------ EXCERPTED PASSAGE

Update:
Who You Callin' Volume 2
Click Here
to read Judge Bender's recent ruling related
to the Freedom of Information lawsuit. (Adobe Acrobat File)
The Penn Yan village board
has been doing a lot of complaining about the recent lawsuit
that challenged the village's denial of a freedom of information
request. The request asked for copies of some paid phone bills
for the village cell phone issued to mayor Douglas Marchionda
.
Mr. Marchionda's cell phone is paid for and supplied by the
taxpayers of the village of Penn Yan. He should only be using
this cell phone for official village business. As such, these
official phone records are not privileged information. The public
has a right to know how the government is using a resource when
they foot the bill. In reading over a recent ruling from Judge
Bender, it appears that Mr. Marchionda has been using his official
village cell phone to make a number of personal calls. ("Many
[calls] have been identified as having been made to specified
family members of the mayor," said Judge Bender in his
ruling).Some of us think that Marchionda's furious fight to
withhold his mayoral cell phone records has much more to do
with his desire to conceal his personal phone calls than any
desire to protect the privacy of the people he was calling.

------------

**WHAT TO WORK ON:**
(a) In the page about the Penn Yan mayor's phone records, what did the freedom of information request ask for?
(b) In the page about the Penn Yan mayor's phone records, restate the passage from "Mr. Marchionda's cell" up to and including "he was calling.", renaming "cell phone" as "mobile phone" throughout.
The entries that follow have no connection to the page about the Penn Yan mayor's phone records.

------ SUPPLIED INFORMATION

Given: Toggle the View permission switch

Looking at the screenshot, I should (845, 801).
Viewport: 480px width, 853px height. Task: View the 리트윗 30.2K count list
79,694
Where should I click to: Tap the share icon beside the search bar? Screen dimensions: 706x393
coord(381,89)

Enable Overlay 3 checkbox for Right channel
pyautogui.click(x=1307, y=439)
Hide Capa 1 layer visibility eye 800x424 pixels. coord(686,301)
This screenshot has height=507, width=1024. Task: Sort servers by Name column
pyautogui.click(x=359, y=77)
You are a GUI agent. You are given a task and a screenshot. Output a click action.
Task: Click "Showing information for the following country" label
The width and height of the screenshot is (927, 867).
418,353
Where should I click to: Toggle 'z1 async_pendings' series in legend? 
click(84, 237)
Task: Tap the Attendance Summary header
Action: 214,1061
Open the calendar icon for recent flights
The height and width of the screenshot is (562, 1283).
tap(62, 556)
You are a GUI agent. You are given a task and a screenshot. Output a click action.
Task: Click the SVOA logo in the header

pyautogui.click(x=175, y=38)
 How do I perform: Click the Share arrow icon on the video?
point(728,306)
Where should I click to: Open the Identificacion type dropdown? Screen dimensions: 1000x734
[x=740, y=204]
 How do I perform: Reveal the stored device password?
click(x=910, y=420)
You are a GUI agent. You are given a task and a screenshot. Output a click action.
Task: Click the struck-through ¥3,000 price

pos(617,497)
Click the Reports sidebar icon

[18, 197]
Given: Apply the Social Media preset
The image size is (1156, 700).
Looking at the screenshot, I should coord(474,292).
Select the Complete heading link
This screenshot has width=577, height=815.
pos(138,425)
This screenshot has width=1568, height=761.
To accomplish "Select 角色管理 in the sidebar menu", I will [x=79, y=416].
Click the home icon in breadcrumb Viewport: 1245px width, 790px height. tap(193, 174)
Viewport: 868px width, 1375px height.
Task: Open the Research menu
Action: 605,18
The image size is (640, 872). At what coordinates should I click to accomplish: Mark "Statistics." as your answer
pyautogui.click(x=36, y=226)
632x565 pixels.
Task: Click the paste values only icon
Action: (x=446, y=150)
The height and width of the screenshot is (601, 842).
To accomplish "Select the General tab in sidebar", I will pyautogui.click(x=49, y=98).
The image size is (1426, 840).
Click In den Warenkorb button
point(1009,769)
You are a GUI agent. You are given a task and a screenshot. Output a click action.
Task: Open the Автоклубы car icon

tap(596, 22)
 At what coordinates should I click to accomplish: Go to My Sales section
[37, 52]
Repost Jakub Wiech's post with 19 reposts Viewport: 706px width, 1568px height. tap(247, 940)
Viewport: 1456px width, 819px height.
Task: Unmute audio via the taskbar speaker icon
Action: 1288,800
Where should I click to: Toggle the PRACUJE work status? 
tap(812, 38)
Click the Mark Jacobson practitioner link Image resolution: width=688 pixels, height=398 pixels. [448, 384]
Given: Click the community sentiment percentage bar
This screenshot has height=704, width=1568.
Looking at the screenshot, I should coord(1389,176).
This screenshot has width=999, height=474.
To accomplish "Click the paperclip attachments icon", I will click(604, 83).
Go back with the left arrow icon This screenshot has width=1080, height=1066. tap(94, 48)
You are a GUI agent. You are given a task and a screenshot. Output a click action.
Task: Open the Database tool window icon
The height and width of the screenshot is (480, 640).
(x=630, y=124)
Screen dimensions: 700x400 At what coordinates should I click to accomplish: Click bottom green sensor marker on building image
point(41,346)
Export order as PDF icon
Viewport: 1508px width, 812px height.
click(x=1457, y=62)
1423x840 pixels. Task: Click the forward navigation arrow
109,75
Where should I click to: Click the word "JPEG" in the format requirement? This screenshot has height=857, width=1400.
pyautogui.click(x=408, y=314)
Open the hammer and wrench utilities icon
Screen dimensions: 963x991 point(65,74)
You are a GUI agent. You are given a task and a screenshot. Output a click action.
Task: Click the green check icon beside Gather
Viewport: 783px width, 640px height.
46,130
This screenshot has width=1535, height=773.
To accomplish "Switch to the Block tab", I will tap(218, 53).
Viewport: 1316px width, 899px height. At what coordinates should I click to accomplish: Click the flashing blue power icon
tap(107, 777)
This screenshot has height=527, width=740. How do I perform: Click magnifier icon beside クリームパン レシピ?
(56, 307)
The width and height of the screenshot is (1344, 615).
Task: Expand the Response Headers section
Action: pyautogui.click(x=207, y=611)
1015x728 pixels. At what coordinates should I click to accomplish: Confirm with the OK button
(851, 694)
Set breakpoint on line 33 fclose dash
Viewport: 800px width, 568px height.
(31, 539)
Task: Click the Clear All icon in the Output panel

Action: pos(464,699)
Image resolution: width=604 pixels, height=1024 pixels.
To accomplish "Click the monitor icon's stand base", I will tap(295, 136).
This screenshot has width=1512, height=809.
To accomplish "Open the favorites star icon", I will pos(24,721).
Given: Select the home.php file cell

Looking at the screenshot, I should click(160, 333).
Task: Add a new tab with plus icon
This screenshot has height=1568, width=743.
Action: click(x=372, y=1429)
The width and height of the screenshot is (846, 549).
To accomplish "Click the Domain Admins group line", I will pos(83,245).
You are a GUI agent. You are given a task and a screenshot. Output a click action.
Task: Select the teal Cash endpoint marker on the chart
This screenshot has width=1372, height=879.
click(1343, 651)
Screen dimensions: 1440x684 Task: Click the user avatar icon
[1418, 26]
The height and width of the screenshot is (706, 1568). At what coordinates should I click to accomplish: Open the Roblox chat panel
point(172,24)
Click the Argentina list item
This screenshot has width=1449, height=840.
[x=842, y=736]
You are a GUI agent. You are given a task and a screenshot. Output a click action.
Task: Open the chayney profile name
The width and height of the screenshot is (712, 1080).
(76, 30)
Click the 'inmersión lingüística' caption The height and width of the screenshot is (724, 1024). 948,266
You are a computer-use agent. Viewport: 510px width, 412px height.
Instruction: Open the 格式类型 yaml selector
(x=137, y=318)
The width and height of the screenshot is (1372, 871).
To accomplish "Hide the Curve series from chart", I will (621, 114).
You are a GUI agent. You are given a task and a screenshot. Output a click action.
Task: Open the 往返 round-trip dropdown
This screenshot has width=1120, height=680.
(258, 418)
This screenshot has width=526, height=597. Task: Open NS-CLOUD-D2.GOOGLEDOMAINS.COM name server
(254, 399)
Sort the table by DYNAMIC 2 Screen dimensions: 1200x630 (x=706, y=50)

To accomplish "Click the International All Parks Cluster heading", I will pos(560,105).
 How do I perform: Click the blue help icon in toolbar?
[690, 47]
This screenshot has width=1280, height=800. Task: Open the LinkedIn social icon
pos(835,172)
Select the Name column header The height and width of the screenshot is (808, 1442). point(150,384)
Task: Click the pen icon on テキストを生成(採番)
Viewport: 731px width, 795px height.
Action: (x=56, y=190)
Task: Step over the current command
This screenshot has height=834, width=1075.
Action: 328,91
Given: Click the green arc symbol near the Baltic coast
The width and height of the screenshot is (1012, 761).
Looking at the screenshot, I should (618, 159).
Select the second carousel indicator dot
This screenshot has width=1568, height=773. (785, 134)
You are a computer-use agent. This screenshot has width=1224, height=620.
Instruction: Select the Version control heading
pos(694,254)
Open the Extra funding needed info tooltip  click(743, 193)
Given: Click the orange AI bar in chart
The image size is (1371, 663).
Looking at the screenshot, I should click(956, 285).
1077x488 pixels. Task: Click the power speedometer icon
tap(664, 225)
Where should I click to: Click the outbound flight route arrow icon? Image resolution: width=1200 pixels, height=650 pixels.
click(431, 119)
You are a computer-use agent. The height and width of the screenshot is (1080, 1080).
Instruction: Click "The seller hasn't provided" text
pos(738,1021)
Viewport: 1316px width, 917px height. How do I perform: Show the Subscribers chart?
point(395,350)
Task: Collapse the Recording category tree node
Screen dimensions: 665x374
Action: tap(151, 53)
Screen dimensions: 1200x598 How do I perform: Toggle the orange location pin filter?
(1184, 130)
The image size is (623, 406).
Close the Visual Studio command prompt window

------------

**REPLIES:**
(a) It asked for copies of some paid phone bills for the village cell phone issued to mayor Douglas Marchionda.

(b)
Mr. Marchionda's mobile phone is paid for and supplied by the
taxpayers of the village of Penn Yan. He should only be using
this mobile phone for official village business. As such, these
official phone records are not privileged information. The public
has a right to know how the government is using a resource when
they foot the bill. In reading over a recent ruling from Judge
Bender, it appears that Mr. Marchionda has been using his official
village mobile phone to make a number of personal calls. ("Many
[calls] have been identified as having been made to specified
family members of the mayor," said Judge Bender in his
ruling).Some of us think that Marchionda's furious fight to
withhold his mayoral mobile phone records has much more to do
with his desire to conceal his personal phone calls than any
desire to protect the privacy of the people he was calling.